**WHAT TO PRODUCE**: Please tell how many of the lines below contain "agent", using only a number.

(Items from a data source)
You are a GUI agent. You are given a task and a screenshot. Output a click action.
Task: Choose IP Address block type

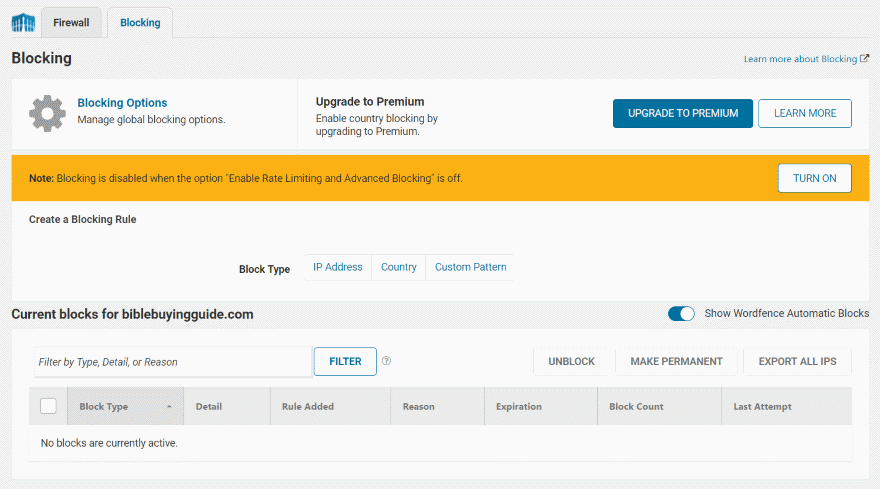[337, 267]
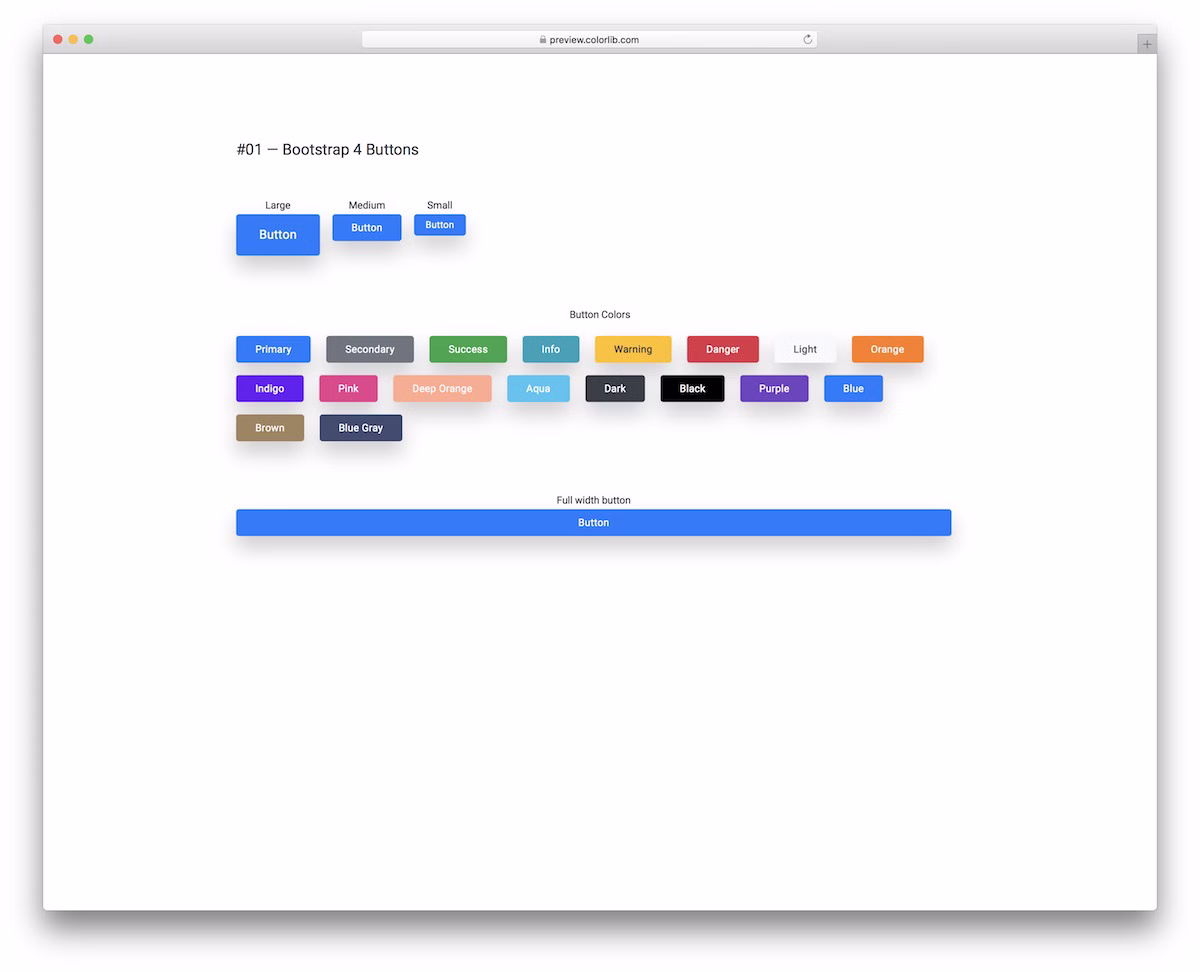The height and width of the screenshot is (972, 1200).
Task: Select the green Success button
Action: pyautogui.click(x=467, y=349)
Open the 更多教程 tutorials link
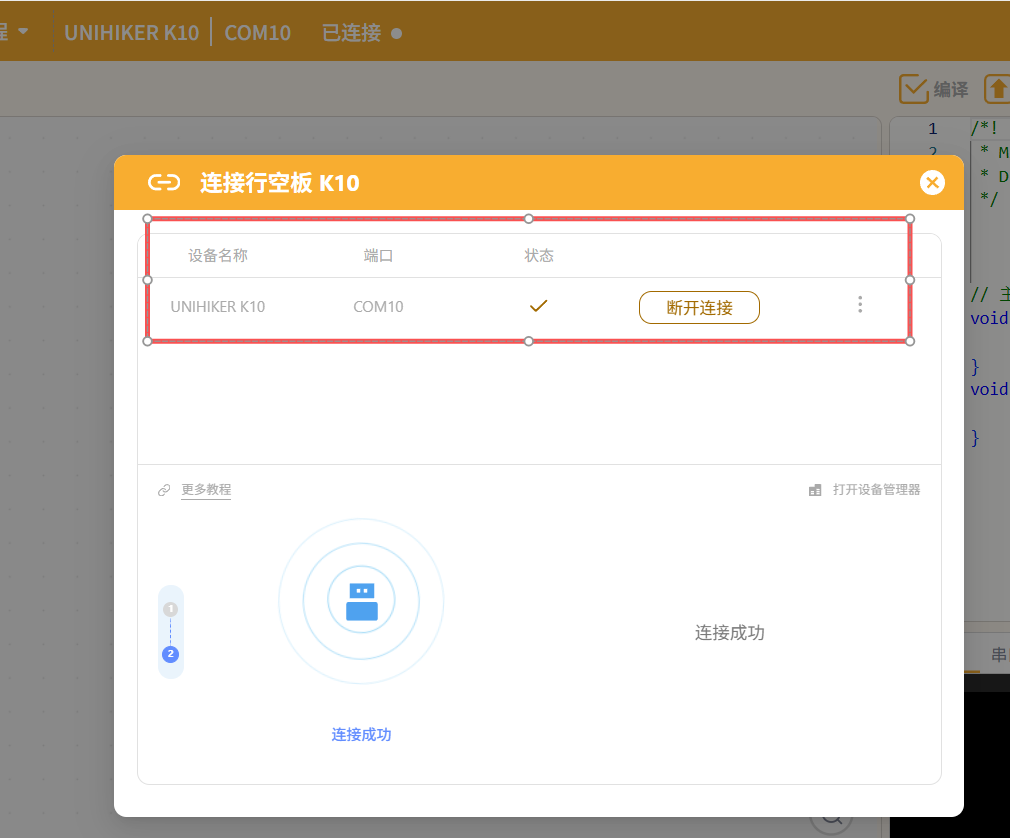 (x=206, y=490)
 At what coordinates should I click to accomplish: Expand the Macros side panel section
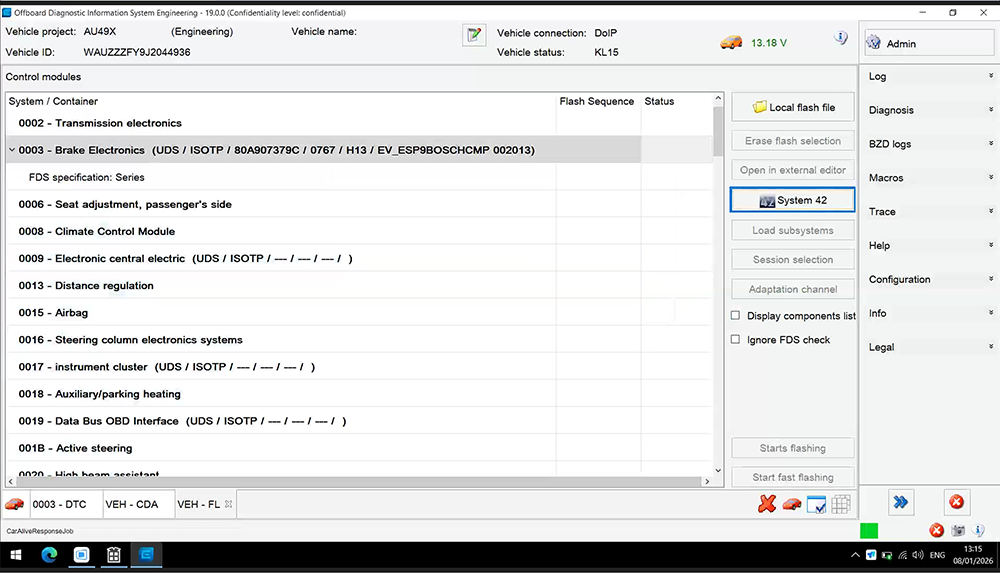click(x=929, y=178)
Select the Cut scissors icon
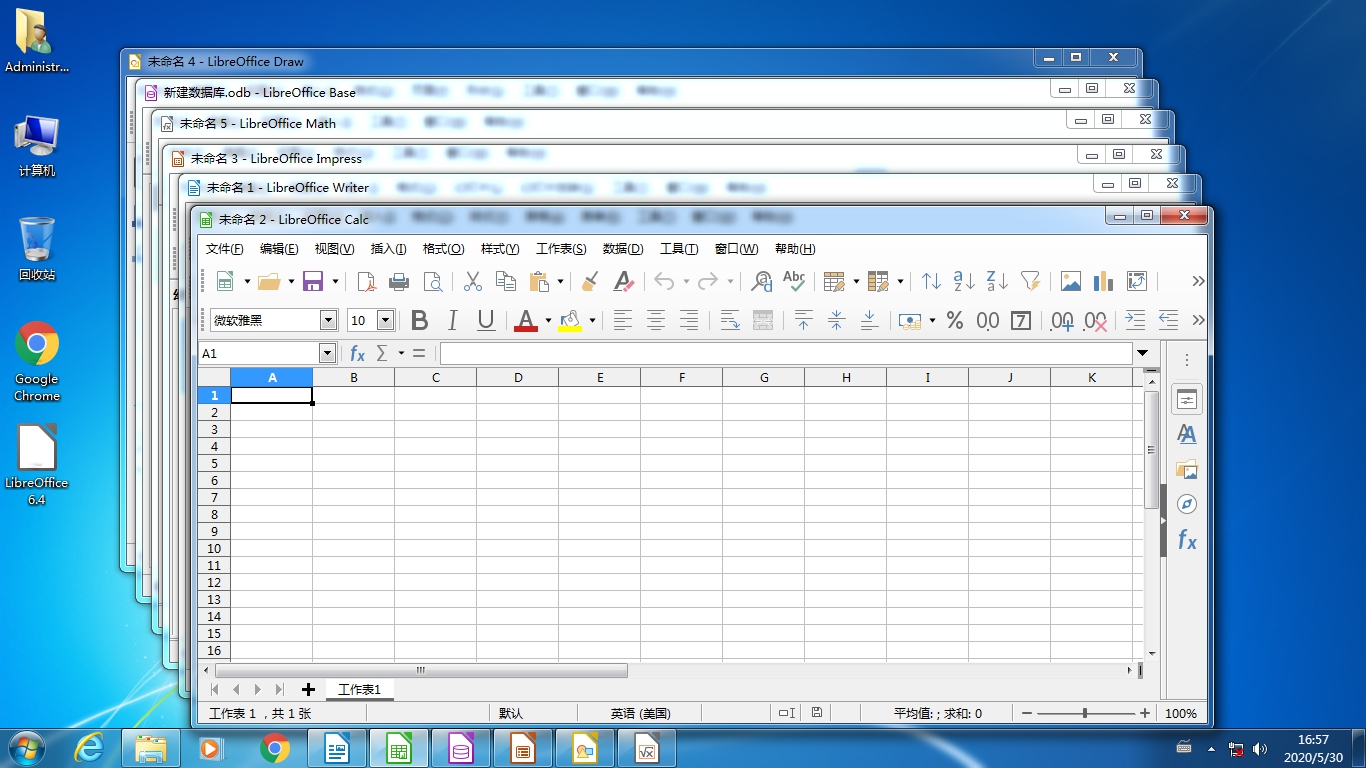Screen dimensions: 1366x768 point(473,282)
--
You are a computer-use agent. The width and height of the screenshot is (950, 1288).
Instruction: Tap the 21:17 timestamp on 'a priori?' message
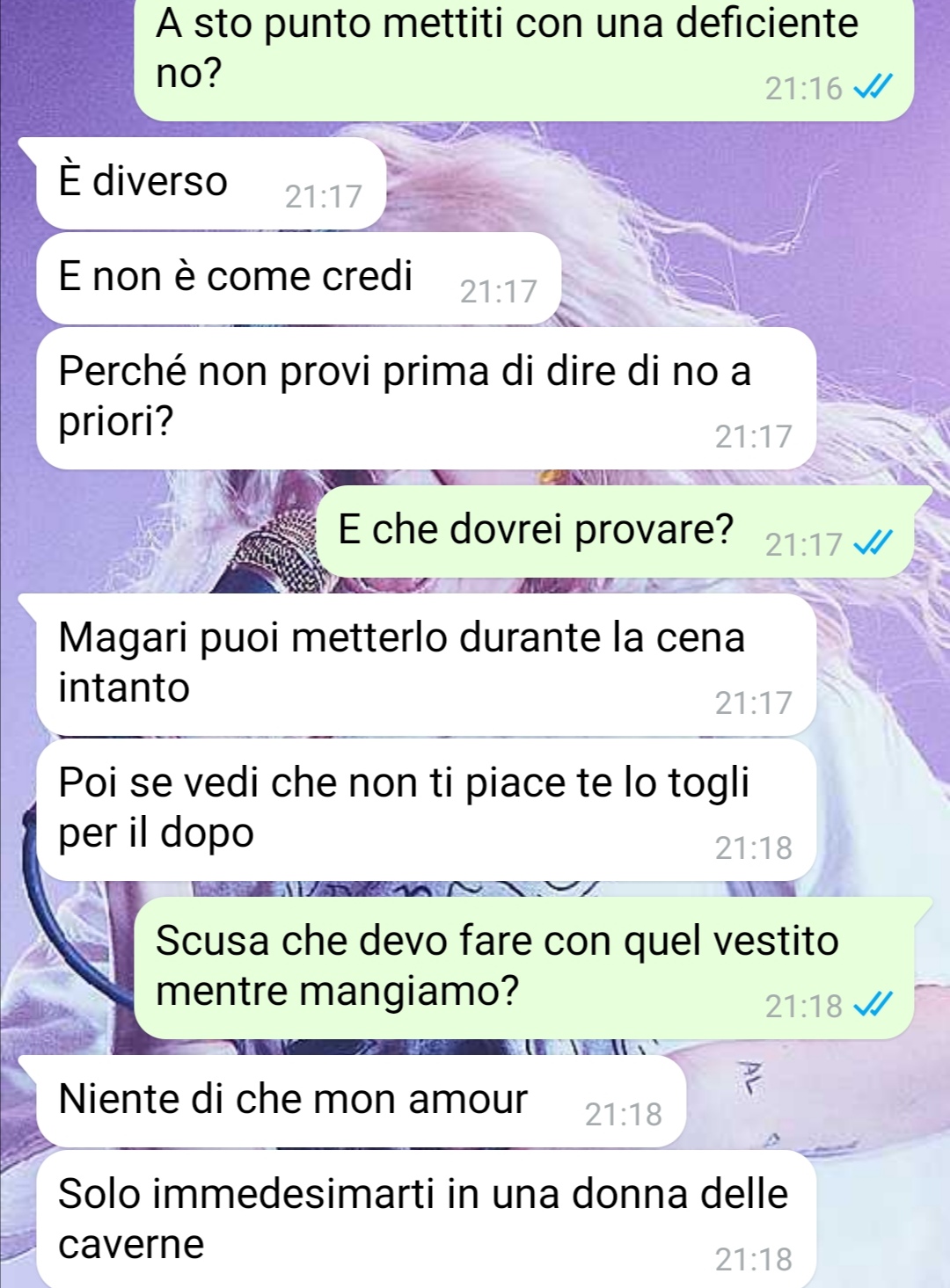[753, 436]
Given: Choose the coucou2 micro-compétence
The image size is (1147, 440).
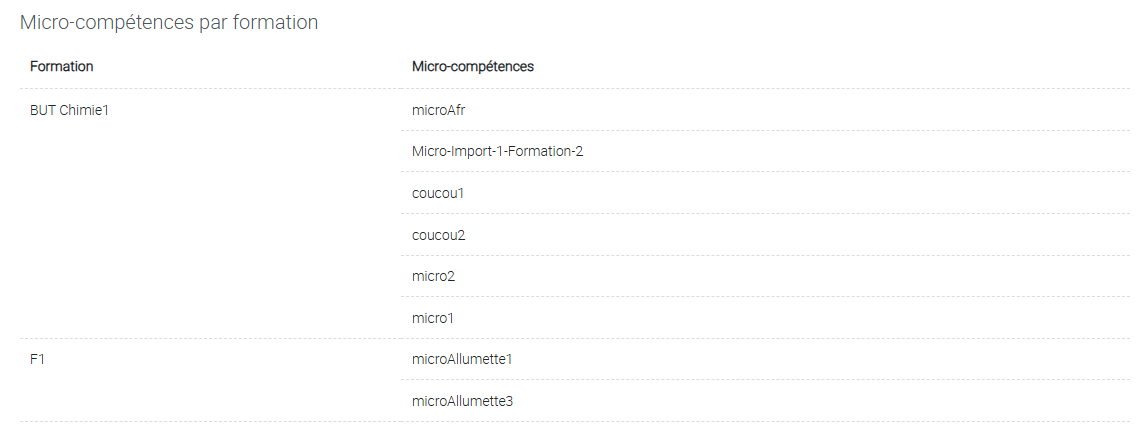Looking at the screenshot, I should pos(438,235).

**TASK ANSWER**: 2